[BEGIN]
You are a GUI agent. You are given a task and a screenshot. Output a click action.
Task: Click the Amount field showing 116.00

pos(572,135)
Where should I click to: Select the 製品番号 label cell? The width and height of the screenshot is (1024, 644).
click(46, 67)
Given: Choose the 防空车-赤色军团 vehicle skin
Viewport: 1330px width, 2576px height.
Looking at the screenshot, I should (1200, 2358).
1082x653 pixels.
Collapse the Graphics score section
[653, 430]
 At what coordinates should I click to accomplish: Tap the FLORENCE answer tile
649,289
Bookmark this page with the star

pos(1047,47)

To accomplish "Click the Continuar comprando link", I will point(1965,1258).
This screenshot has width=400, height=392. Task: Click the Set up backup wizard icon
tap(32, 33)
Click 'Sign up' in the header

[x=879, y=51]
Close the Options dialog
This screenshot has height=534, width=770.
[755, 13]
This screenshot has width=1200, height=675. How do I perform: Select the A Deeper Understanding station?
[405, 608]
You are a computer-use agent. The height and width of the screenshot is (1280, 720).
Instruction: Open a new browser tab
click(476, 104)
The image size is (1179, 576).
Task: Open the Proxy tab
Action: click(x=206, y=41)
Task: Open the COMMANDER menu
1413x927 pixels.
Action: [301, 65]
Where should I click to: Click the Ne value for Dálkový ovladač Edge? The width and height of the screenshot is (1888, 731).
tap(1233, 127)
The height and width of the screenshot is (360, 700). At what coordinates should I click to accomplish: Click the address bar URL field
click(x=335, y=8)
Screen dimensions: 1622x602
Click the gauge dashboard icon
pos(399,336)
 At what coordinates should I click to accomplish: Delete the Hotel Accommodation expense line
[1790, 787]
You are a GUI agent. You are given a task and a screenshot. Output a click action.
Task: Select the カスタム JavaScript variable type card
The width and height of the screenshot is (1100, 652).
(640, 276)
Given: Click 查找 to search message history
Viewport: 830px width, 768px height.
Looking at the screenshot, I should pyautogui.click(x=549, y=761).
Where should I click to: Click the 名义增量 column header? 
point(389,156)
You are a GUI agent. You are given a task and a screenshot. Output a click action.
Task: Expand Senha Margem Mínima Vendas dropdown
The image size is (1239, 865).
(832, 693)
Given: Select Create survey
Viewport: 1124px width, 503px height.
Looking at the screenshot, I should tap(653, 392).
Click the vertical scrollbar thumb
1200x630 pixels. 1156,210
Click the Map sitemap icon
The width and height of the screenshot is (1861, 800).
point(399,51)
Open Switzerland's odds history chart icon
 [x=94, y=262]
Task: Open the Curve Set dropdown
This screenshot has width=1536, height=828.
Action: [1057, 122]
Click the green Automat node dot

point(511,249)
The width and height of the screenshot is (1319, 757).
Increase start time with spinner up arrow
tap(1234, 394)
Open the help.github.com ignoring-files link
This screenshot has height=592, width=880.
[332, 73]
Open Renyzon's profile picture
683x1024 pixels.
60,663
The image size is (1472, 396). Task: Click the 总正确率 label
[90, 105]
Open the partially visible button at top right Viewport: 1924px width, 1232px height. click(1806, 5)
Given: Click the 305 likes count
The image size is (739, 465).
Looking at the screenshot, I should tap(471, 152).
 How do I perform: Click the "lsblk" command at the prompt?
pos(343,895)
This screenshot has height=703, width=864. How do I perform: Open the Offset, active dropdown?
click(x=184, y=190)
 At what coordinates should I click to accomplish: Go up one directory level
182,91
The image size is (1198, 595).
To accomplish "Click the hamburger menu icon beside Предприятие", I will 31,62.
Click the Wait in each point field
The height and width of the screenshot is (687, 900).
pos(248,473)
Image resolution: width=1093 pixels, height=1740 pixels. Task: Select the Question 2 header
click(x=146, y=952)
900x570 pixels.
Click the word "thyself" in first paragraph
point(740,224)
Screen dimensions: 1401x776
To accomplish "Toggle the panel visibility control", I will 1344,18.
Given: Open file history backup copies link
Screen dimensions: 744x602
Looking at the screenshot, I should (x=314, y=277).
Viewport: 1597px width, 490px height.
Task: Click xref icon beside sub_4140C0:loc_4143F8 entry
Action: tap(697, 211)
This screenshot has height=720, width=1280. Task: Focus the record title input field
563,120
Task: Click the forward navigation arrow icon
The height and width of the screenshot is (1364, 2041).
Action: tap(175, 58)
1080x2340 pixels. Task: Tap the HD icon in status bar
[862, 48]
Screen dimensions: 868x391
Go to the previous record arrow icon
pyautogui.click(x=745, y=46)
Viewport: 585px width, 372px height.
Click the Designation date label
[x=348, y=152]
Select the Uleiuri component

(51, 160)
[END]
> _What you need to do_: Return all of the data above, line for line and without any changes.

> _Expected answer_:
You are a GUI agent. You are given a task and a screenshot. Output a click action.
Task: Click the Amount field showing 116.00

pos(572,135)
Where should I click to: Select the 製品番号 label cell? The width and height of the screenshot is (1024, 644).
click(46, 67)
Given: Choose the 防空车-赤色军团 vehicle skin
Viewport: 1330px width, 2576px height.
Looking at the screenshot, I should (1200, 2358).
1082x653 pixels.
Collapse the Graphics score section
[653, 430]
 At what coordinates should I click to accomplish: Tap the FLORENCE answer tile
649,289
Bookmark this page with the star

pos(1047,47)

To accomplish "Click the Continuar comprando link", I will point(1965,1258).
This screenshot has width=400, height=392. Task: Click the Set up backup wizard icon
tap(32, 33)
Click 'Sign up' in the header

[x=879, y=51]
Close the Options dialog
This screenshot has height=534, width=770.
[755, 13]
This screenshot has width=1200, height=675. How do I perform: Select the A Deeper Understanding station?
[405, 608]
You are a computer-use agent. The height and width of the screenshot is (1280, 720).
Instruction: Open a new browser tab
click(476, 104)
The image size is (1179, 576).
Task: Open the Proxy tab
Action: click(x=206, y=41)
Task: Open the COMMANDER menu
1413x927 pixels.
Action: [301, 65]
Where should I click to: Click the Ne value for Dálkový ovladač Edge? The width and height of the screenshot is (1888, 731).
tap(1233, 127)
The height and width of the screenshot is (360, 700). At what coordinates should I click to accomplish: Click the address bar URL field
click(x=335, y=8)
Screen dimensions: 1622x602
Click the gauge dashboard icon
pos(399,336)
 At what coordinates should I click to accomplish: Delete the Hotel Accommodation expense line
[1790, 787]
You are a GUI agent. You are given a task and a screenshot. Output a click action.
Task: Select the カスタム JavaScript variable type card
The width and height of the screenshot is (1100, 652).
(640, 276)
Given: Click 查找 to search message history
Viewport: 830px width, 768px height.
Looking at the screenshot, I should pyautogui.click(x=549, y=761).
Where should I click to: Click the 名义增量 column header? 
point(389,156)
You are a GUI agent. You are given a task and a screenshot. Output a click action.
Task: Expand Senha Margem Mínima Vendas dropdown
The image size is (1239, 865).
(832, 693)
Given: Select Create survey
Viewport: 1124px width, 503px height.
Looking at the screenshot, I should tap(653, 392).
Click the vertical scrollbar thumb
1200x630 pixels. 1156,210
Click the Map sitemap icon
The width and height of the screenshot is (1861, 800).
point(399,51)
Open Switzerland's odds history chart icon
 [x=94, y=262]
Task: Open the Curve Set dropdown
This screenshot has width=1536, height=828.
Action: [1057, 122]
Click the green Automat node dot

point(511,249)
The width and height of the screenshot is (1319, 757).
Increase start time with spinner up arrow
tap(1234, 394)
Open the help.github.com ignoring-files link
This screenshot has height=592, width=880.
[332, 73]
Open Renyzon's profile picture
683x1024 pixels.
60,663
The image size is (1472, 396). Task: Click the 总正确率 label
[90, 105]
Open the partially visible button at top right Viewport: 1924px width, 1232px height. click(1806, 5)
Given: Click the 305 likes count
The image size is (739, 465).
Looking at the screenshot, I should tap(471, 152).
 How do I perform: Click the "lsblk" command at the prompt?
pos(343,895)
This screenshot has height=703, width=864. How do I perform: Open the Offset, active dropdown?
click(x=184, y=190)
 At what coordinates should I click to accomplish: Go up one directory level
182,91
The image size is (1198, 595).
To accomplish "Click the hamburger menu icon beside Предприятие", I will 31,62.
Click the Wait in each point field
The height and width of the screenshot is (687, 900).
pos(248,473)
Image resolution: width=1093 pixels, height=1740 pixels. Task: Select the Question 2 header
click(x=146, y=952)
900x570 pixels.
Click the word "thyself" in first paragraph
point(740,224)
Screen dimensions: 1401x776
To accomplish "Toggle the panel visibility control", I will 1344,18.
Given: Open file history backup copies link
Screen dimensions: 744x602
Looking at the screenshot, I should (x=314, y=277).
Viewport: 1597px width, 490px height.
Task: Click xref icon beside sub_4140C0:loc_4143F8 entry
Action: tap(697, 211)
This screenshot has height=720, width=1280. Task: Focus the record title input field
563,120
Task: Click the forward navigation arrow icon
The height and width of the screenshot is (1364, 2041).
Action: tap(175, 58)
1080x2340 pixels. Task: Tap the HD icon in status bar
[862, 48]
Screen dimensions: 868x391
Go to the previous record arrow icon
pyautogui.click(x=745, y=46)
Viewport: 585px width, 372px height.
Click the Designation date label
[x=348, y=152]
Select the Uleiuri component

(51, 160)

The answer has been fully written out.